# [DIRECTION]
Locate every line in the rows below that contains the word "agent", and copy each of those lines in full.

--- MATERIAL PROVIDED ---

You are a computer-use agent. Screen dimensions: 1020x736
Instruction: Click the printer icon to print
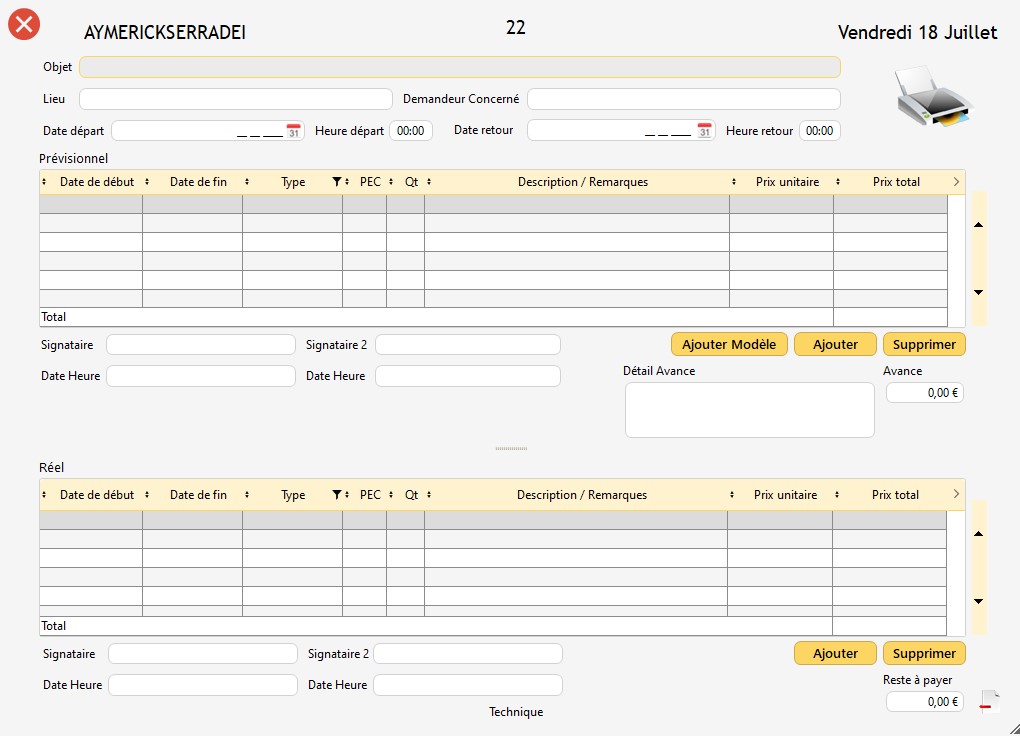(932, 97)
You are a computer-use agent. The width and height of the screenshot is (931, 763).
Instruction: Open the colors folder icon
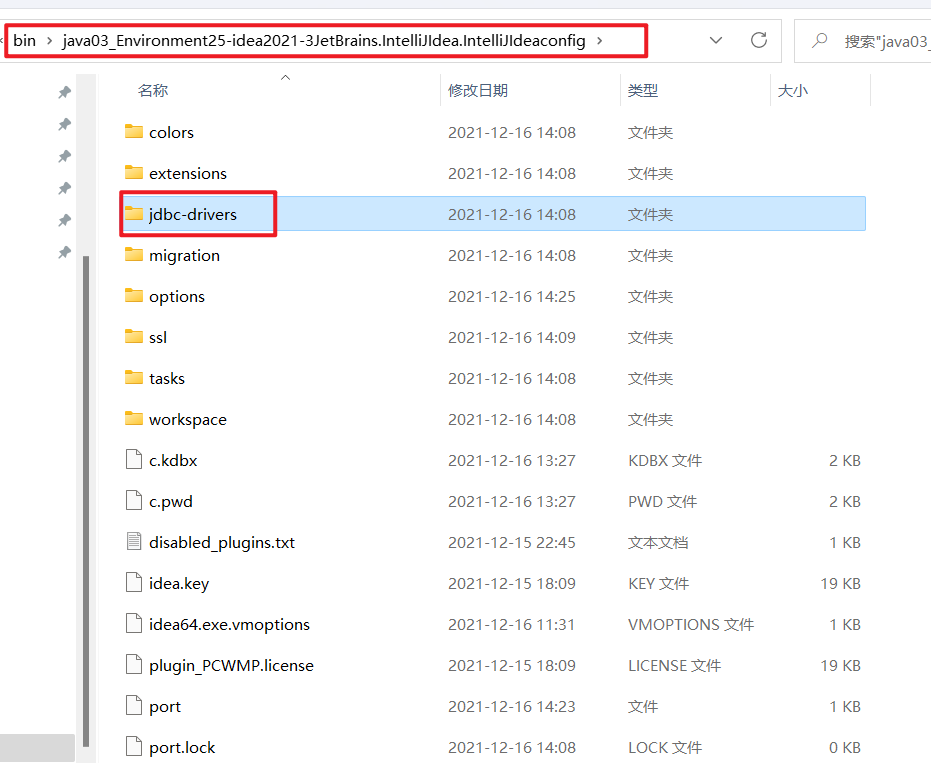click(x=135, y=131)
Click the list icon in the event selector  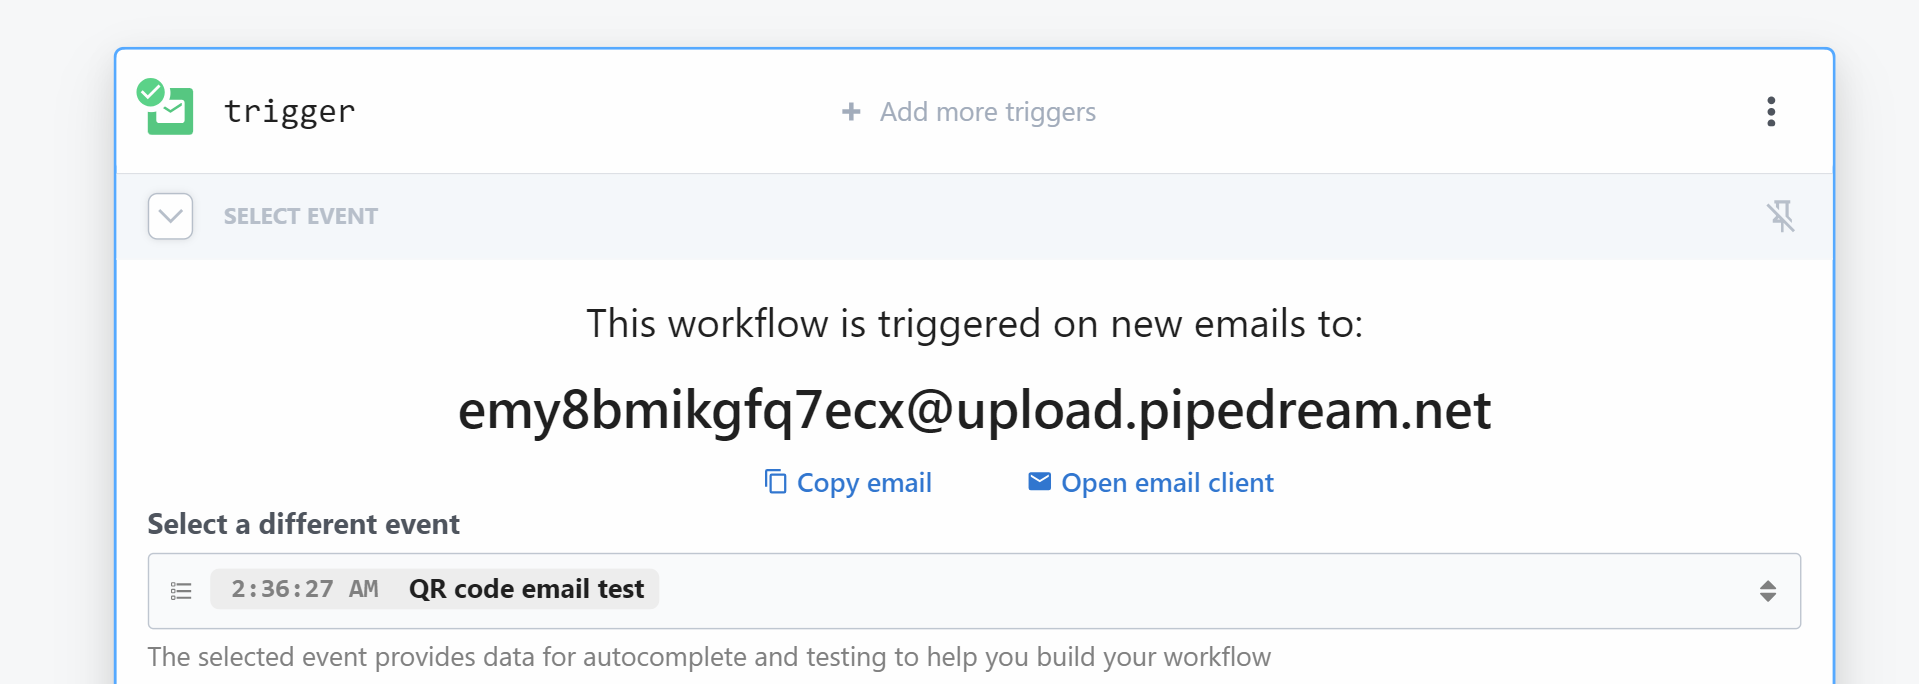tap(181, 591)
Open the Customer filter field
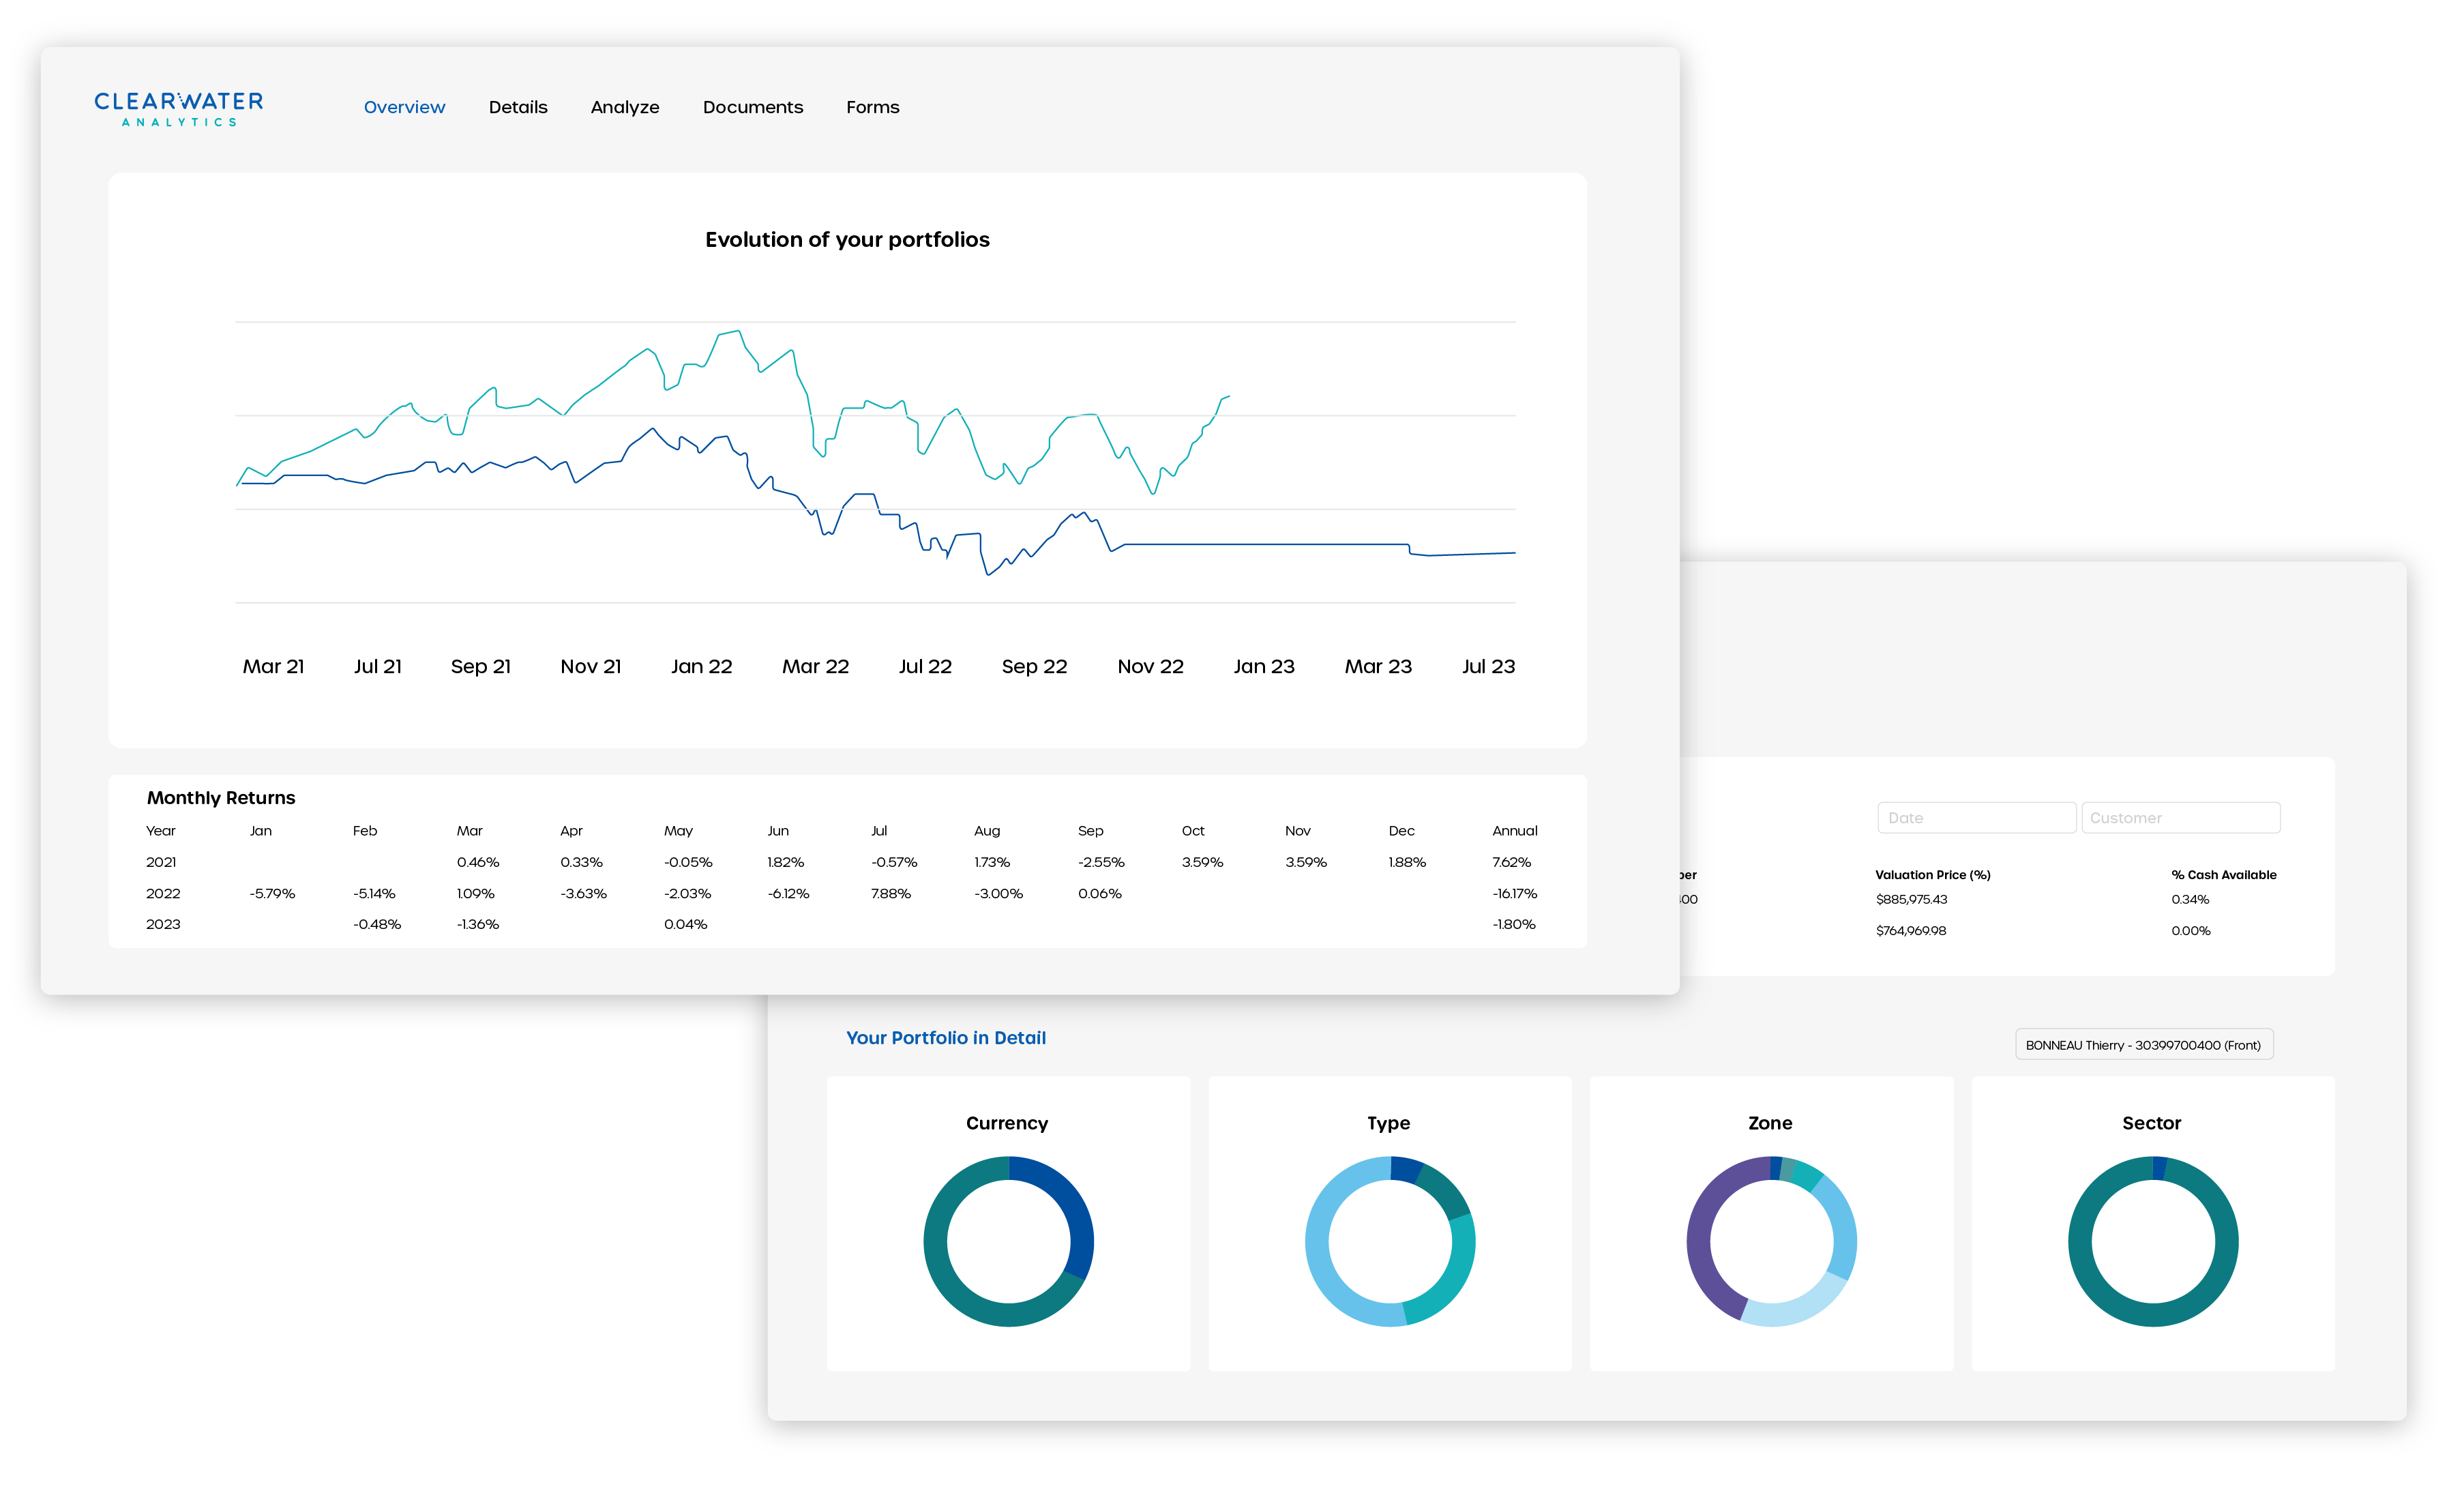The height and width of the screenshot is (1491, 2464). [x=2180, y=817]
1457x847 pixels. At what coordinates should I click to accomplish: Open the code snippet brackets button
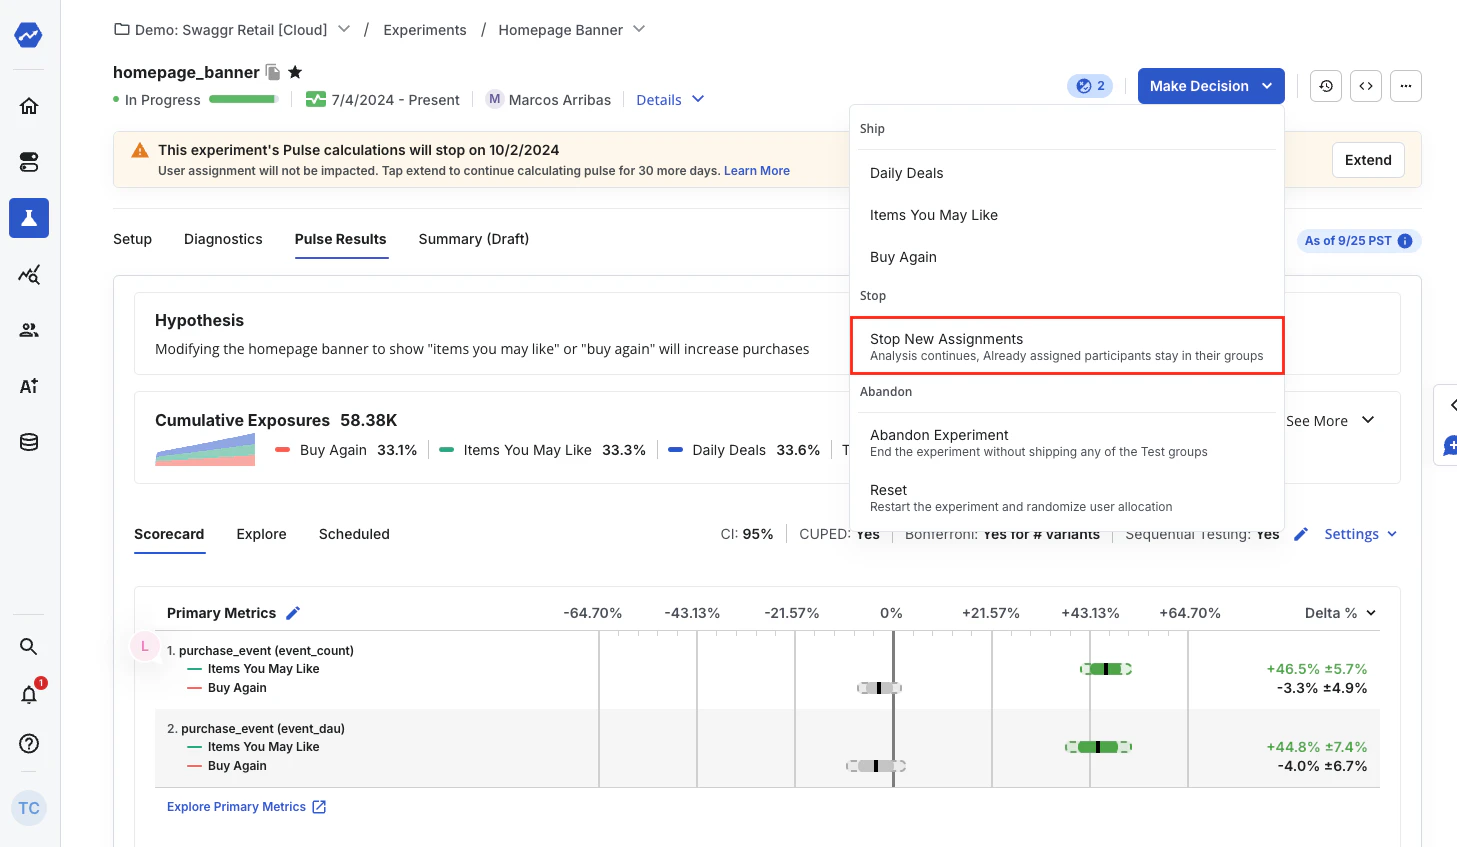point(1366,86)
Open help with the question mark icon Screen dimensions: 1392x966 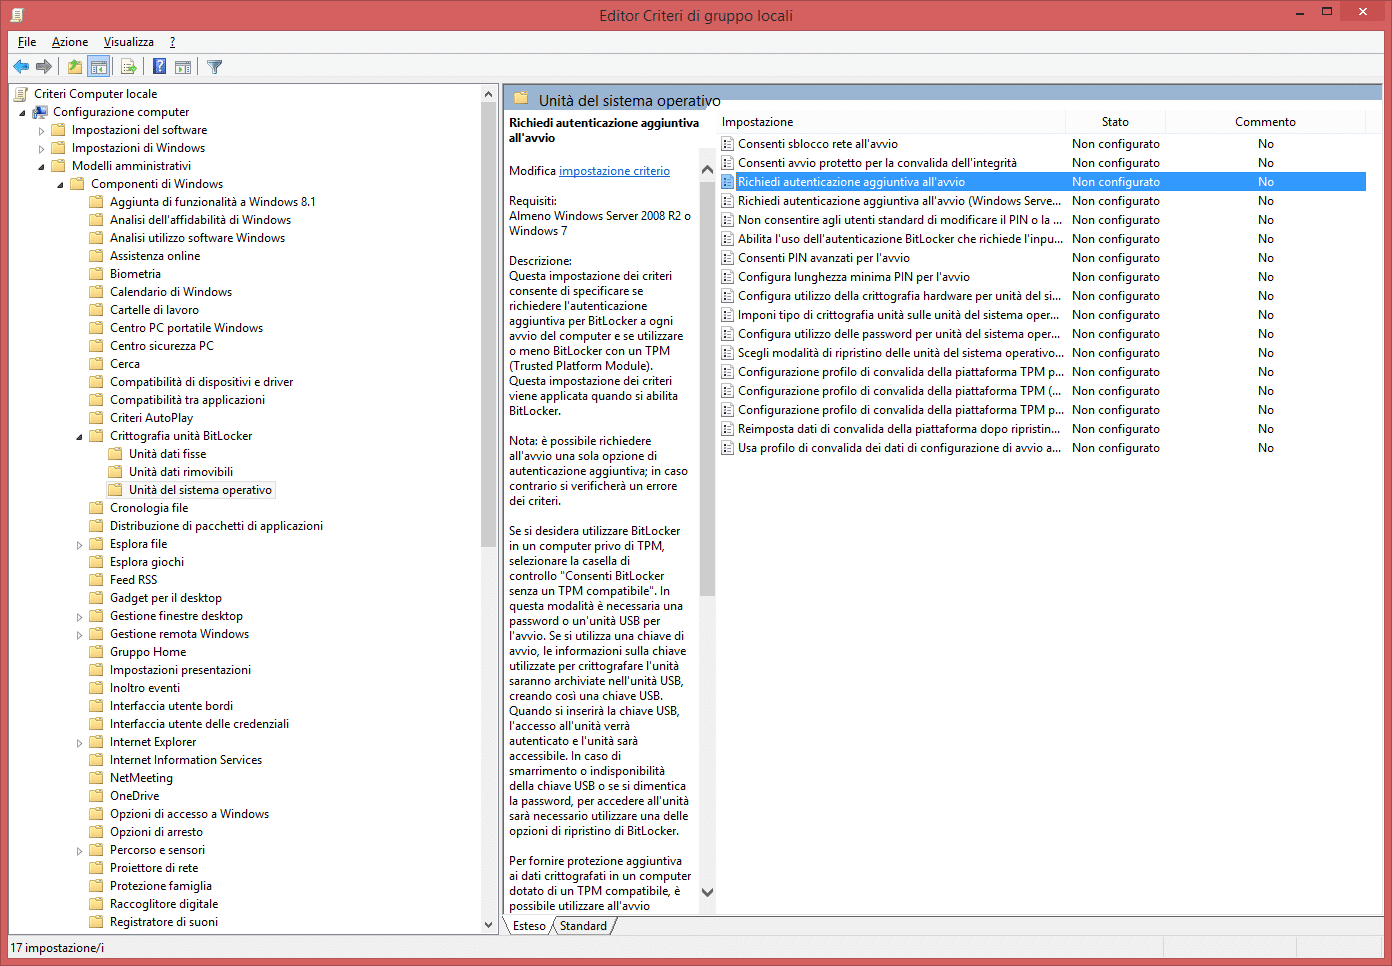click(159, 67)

---

# [RESULT BELOW]
You are a computer-use agent. Screen dimensions: 1020x736
You are a computer-use agent. The width and height of the screenshot is (931, 763).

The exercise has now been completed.